§ **Document**
-- Start --

# La pavoni europiccola stuck brew head screws



## Bacms (Jul 25, 2019)

I have picked up a used La Pavoni Europiccola on eBay to try and restore.

I have restore quite a few Gaggias in the past but always wanted to try and restore a La Pavoni.

Unfortunately they always seems to go for quite a lot of money which makes it pretty worthless to try and restore.

Finally something came up that ended up quite low so I decided to take a shot at it and see how it goes. Knowing how simple this machines tend to be I wasn't really expecting this to be too much of a risk. But boy oh boy was I wrong. The machine is marked as been manufactured in December 2010 but at this point the damage with scale and rust is so big I am not really sure whether I will bother to repair it or just sell the parts. I managed to descale most of it and started to disassemble to replace all the seals and gaskets unfortunately when trying to remove the brew head the bolt snapped. Does anyone has any idea/suggestions on how I could try and remove this? I am thinking oil for a few days and then try and grab and rotate them somehow.


----------



## ashcroc (Oct 28, 2016)

Plusgas, heat & cut a slot in the top for a flat head screwdriver.

At worst, you can probaly drill it out carefully but you may need to retap the hole.

Good luck with the refurb if you decide to go ahead. That's some crazy rust for such a new machine.


----------



## Bacms (Jul 25, 2019)

ashcroc said:


> Plusgas﻿, heat﻿ & cut a slot in the top for a flat head screwdriver.
> 
> At worst, you can probably drill it out carefully but you may need to retap the hole.
> 
> Good luck with the refurb if you decide to go ahead. That's some crazy rust for such a new machine.


 I think the refurb it will depend on my success of getting those screws out and the cost of the parts. I do enjoy this sort of thing so as long as it does not work more expensive than buying a second hand machine I may have a go at it.

And have to agree on the amount of rust. Don't really understand how someone can take such bad care of something they bought. The rust is terrible there was about a 5mm coffee cake on the bottom of the basket and inside the portafilter, scale several mm deep and to top it off the machine was sent with water on the boiler so I have to wonder for how long it had been sitting there. Anyway rant over.

Thank you for your help, I had never actually used plusgas so will give that a go. Cutting a slot is also a good idea


----------



## lake_m (Feb 4, 2017)

You could also try using an 'easy out' bolt extractor although it looks a bit on the small side.


----------



## joey24dirt (Jan 28, 2017)

lake_m said:


> You could also try using an 'easy out' bolt extractor although it looks a bit on the small side.


Easy-outs... the most falsely advertised tool going 

Good luck with the refurb. Stick with it 

Sent from my iPhone using Tapatalk


----------



## ashcroc (Oct 28, 2016)

Bacms said:


> I think the refurb it will depend on my success of getting those screws out and the cost of the parts. I do enjoy this sort of thing so as long as it does not work more expensive than buying a second hand machine I may have a go at it.

-- End --

§ **Information shown**

-- Start --

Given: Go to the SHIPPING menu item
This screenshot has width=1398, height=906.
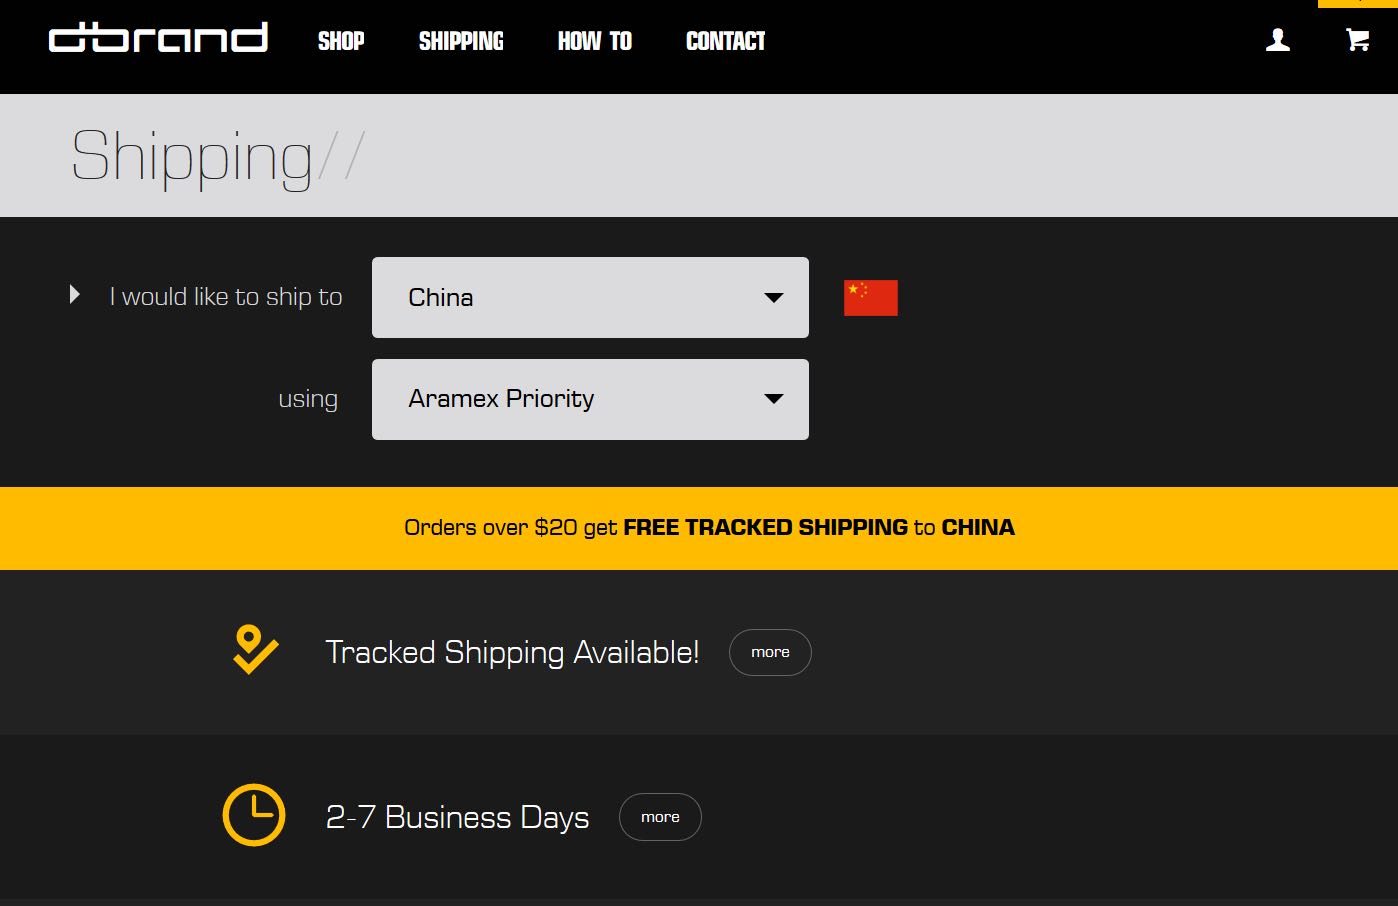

-- End --

§ **Requirements**
From the thread on the stuck brew head screws, pull out the passage starting with "I have restore" and going on through "worthless to try and restore.", word for word.

§ **Response**
I have restore quite a few Gaggias in the past but always wanted to try and restore a La Pavoni.

Unfortunately they always seems to go for quite a lot of money which makes it pretty worthless to try and restore.